There should be /etc/systemd/system.conf in your container. You can add LD_PRELOAD to DefaultEnvironment so that the services will load it automatically.>systemd-system.conf
Note that shell session does not inherit the env so you need to add it to profiles if want it for shells.

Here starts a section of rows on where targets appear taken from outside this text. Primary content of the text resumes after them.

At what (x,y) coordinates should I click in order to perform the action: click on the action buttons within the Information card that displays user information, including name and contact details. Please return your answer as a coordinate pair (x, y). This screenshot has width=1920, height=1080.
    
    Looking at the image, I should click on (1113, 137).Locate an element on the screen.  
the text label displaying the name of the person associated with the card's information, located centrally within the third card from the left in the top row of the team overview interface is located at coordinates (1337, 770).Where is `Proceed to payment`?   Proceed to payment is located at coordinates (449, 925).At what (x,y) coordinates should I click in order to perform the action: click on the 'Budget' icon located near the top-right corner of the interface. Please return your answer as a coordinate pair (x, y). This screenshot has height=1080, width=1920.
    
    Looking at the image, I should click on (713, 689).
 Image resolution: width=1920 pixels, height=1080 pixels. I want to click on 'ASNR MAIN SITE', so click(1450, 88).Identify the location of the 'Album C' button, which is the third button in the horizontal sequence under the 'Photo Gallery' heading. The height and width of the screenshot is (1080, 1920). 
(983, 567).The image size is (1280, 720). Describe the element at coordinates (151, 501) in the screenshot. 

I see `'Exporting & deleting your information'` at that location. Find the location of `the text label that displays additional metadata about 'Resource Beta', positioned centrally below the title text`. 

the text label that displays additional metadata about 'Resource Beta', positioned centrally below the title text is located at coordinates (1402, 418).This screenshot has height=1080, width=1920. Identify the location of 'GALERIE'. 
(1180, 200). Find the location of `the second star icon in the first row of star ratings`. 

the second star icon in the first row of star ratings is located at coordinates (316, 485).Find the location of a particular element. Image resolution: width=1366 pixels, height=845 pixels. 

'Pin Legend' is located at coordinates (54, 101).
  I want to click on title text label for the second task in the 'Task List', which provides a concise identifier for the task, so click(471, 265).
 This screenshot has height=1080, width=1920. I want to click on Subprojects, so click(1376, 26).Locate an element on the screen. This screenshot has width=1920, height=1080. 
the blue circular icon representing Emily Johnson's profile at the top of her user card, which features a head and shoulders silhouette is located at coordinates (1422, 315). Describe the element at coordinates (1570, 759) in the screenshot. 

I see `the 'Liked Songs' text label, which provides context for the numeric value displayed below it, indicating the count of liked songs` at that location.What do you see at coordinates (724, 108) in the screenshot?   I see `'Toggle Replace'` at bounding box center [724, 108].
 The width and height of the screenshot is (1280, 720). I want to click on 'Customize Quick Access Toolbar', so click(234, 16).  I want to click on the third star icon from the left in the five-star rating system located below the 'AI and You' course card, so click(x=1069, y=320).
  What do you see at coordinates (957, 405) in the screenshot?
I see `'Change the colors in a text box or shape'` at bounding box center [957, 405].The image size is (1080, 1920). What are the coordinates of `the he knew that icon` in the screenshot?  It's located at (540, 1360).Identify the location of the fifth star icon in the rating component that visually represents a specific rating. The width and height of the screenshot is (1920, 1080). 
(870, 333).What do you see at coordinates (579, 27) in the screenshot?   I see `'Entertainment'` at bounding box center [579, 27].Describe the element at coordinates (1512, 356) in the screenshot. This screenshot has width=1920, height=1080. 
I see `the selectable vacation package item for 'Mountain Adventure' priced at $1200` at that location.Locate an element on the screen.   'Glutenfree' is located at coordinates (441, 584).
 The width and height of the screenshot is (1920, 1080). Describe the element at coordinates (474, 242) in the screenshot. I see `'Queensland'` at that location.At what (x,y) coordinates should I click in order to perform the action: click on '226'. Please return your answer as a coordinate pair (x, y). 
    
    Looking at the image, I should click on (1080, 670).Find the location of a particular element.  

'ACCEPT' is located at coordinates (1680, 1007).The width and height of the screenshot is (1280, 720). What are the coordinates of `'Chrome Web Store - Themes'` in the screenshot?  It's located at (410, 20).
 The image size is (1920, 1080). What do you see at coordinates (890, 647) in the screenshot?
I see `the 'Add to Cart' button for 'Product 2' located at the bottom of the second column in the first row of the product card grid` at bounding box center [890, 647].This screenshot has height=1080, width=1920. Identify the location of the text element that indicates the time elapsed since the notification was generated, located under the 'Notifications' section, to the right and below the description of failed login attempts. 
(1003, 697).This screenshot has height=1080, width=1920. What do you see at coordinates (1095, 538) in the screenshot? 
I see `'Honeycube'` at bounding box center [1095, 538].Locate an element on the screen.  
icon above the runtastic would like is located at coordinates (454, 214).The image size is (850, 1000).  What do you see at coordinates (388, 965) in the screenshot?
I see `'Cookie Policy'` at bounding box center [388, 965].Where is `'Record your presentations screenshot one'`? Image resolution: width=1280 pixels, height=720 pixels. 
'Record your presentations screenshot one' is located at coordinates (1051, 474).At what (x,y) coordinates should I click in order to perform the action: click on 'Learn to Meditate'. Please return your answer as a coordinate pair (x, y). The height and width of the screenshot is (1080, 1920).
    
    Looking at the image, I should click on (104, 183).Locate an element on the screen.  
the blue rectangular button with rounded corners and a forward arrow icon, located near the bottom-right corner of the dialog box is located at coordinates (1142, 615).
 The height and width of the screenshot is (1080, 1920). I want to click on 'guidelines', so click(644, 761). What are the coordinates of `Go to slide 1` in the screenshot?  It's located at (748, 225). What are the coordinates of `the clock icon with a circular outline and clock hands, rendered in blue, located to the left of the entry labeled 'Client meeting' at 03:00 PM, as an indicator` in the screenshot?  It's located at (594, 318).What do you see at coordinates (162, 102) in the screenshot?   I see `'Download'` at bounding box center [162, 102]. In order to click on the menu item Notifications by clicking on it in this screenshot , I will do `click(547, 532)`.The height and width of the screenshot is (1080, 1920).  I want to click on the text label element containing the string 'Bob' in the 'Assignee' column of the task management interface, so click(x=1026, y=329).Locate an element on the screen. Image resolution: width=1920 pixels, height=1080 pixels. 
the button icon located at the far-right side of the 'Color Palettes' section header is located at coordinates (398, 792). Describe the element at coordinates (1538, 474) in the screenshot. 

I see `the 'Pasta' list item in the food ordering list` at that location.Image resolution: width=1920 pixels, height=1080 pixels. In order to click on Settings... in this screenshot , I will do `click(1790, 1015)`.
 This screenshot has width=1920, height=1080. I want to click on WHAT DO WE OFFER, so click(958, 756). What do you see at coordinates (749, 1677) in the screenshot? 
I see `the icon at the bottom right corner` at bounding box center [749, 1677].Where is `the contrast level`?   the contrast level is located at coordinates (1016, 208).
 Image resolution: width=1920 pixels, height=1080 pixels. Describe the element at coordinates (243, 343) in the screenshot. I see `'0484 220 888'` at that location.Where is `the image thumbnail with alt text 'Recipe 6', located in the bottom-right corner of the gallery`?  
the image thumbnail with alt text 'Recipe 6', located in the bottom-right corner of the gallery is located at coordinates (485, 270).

Thank you for the guidance.

I recreated the containers and edited the file in each one as follows:

sudo sed -i 's|^#DefaultEnvironment=.*|DefaultEnvironment=LD_PRELOAD=/usr/local/lib/enable_ksm.so|' /etc/systemd/system.conf

After restarting all the containers, I observed the following result:

root@ksm:~# echo $[$(cat /sys/kernel/mm/ksm/pages_sharing)*$(getconf PAGE_SIZE)/1024 ]KB
3916KB

Container memory usage:

root@ksm:~# incus info u1 | grep Memory
Memory usage:
Memory (current): 22.26MiB

As you can see, the expected RAM savings of 22 megabytes were not achieved, even though each container is identical.

Could there be something I did incorrectly? Or is KSM inherently inefficient in containers?

Thanks again for your help and insights!

You can check whether a process is KSMed by “cat /proc/process_pid/ksm_*”
Currently I have only saved 0.21GiB memory for host_and_2_container.

Also this ld_preload way is rather hacky and does not work for static binaries. If someone knows systemd people,then maybe it’s better to implement this directly in systemd since it’s the system manager and can do anythings(like passing ksm settings to process started).